▶
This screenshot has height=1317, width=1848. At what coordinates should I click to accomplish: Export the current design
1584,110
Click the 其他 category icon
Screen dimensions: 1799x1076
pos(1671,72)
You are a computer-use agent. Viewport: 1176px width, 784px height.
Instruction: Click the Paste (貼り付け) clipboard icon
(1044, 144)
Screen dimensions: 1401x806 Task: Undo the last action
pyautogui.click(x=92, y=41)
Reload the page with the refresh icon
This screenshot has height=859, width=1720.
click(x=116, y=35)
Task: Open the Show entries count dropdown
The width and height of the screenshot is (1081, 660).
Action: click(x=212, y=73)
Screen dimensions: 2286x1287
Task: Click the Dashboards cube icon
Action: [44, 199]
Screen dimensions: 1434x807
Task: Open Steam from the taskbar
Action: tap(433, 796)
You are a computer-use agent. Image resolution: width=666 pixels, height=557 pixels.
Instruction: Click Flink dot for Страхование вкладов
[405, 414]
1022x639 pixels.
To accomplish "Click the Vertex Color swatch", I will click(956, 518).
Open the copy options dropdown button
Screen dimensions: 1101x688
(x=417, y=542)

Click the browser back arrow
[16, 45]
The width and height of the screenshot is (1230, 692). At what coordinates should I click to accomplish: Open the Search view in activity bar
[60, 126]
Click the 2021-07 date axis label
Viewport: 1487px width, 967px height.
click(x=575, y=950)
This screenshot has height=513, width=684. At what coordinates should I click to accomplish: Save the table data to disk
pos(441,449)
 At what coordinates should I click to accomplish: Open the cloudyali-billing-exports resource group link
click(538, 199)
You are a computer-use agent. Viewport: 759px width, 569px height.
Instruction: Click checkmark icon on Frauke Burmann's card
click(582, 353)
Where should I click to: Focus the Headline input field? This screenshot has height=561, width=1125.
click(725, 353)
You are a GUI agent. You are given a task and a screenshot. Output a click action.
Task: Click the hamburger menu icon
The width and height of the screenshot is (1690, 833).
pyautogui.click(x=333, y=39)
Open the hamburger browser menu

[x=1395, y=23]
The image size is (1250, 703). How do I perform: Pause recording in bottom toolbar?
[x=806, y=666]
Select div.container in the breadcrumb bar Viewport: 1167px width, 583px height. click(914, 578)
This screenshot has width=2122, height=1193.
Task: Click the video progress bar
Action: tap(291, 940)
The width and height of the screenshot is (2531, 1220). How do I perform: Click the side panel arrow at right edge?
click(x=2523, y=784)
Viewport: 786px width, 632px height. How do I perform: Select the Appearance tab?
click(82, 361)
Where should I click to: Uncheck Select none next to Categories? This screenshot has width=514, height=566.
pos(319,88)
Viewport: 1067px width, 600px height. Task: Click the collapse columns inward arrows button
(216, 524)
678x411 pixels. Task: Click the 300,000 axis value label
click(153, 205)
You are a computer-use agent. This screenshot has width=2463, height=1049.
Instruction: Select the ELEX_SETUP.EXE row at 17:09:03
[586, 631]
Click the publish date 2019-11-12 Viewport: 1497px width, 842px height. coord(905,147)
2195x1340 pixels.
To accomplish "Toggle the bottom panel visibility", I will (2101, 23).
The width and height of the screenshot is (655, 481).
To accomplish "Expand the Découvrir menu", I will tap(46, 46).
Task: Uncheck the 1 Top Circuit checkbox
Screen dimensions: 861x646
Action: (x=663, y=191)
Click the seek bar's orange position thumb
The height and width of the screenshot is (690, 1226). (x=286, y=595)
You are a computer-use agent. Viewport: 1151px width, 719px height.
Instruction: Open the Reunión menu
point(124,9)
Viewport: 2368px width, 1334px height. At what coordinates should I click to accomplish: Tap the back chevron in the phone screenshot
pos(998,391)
◀
▶ _Exercise aim_: In the entries above, how many lines include the word "date"? Give only that number.

▶ _Exercise response_: 2